And the other one where they would say Larry’s well, they should have thought about that before they did the crime.
Well, you should have thought about that before you smoked or ingested all that smoke into your lungs.
Without a doubt, without a doubt, without a doubt without a doubt. Um, so where does this case go from here? Is this just done? We need to follow Scalia saying we need to make a law which we talked about the law, if we made a law, then the states would fight back and one state would write laws one way and another state would write laws another way, Cory Booker can make New Jersey do what he wants to do?
Well, if we make a federal law, I suspect that most of these cases will be filed in federal court vice versa, the states like, like Colorado, I bet the civil litigation practice has moved all to Colorado courts now. But yeah, it’s one of those things where it depending on what side of the spectrum you’re on, you’re going to have to get your conservative people, you’re going to have to get them to be more receptive to these arguments, because we need 10 senators, and right now they don’t exist.
Right. Right. Right. Right. And then I guess the one other question is, how does this relate to us very
well, it relates to us in terms of litigation when someone has what they believe to be a constitutional violation, since the registry has not been around but roughly in modern registry, 25 years or so. Everything that you’re gonna allege as a constitutional violation, you’re going to have to be burdened with this qualified immunity, the first motion that they’re going to make is to dismiss because of qualified immunity. So, if the officer does something this against your rights, like, for example, in Cobb County, Georgia, where they’re making up their own rules outside the statute. Andy: Sure. Larry: If they do something that violates your constitutional rights, this makes it difficult for you to find representation because 1983 claims are usually litigated with the attorney getting paid as prevailing party. The person doesn’t generally pay for litigation in 1983. Well, you’re going to end up with virtually no litigation until something is done about qualified immunity. You can’t win these cases because it has to be clearly established. And you’ve got you got the burden of showing it now, like on the constitutional right, that you have to weigh probable cause hearing. We’ve talked about interstate that’s been well established since 1972. and 73, there was two Supreme Court rulings that established enshrined that right as a constitutional right. Well, if someone if you’re on Interstate supervision, and someone deprives you of that right to a probable cause hearing. And they deprive it of you that right at a great peril because that is an established right, and you can cite to those two cases. It’s been established for 50 plus years.

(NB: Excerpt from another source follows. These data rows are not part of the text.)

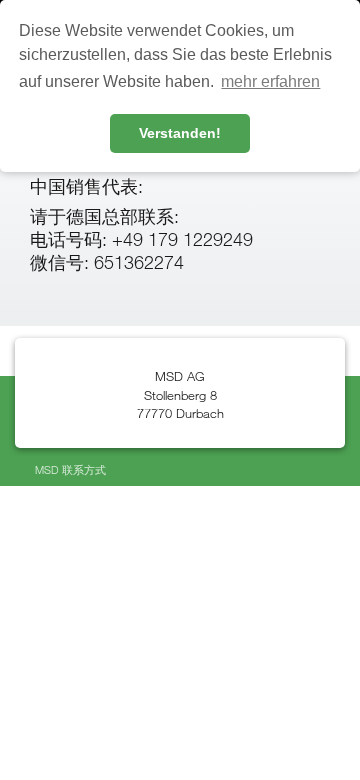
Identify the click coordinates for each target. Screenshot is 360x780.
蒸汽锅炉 (143, 437)
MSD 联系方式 (70, 469)
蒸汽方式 (89, 437)
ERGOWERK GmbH (150, 405)
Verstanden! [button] (180, 133)
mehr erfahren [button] (270, 81)
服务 (186, 437)
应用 (46, 437)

Andy: All right, then. Well, um, if there’s nothing more to do with that, then we can go on and cover a few articles and then shut the show down.
All right, what do you have on the agenda for articles tonight?

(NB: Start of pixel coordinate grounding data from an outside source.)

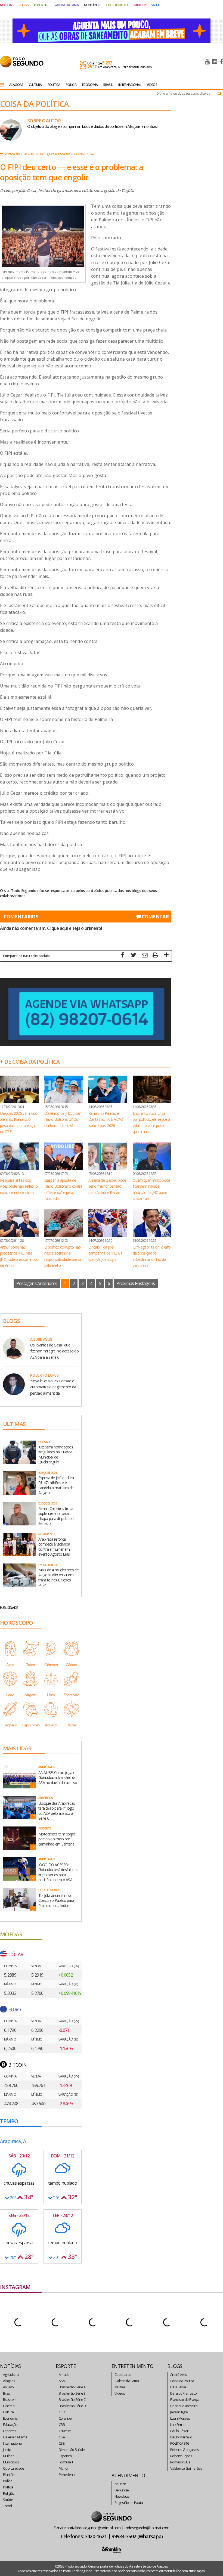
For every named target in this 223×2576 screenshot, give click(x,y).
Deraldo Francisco (183, 2393)
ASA (62, 2380)
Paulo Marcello (181, 2437)
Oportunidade (13, 2468)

Well, one of them. Oh, let’s talk about this one real quick, because someone reached out to you even like offer you this one. And the title is Florida’s probation changes include remote employments. Is that the right one? And that’s from Axios Tampa Bay. That’s one of the articles you gave me. This is about Governor Ron DeSantis signed off on collaborations with Meek Mill and Jay Z to reform the state’s probation system. And it’s about to affect 1000s of Floridians. What’s this about?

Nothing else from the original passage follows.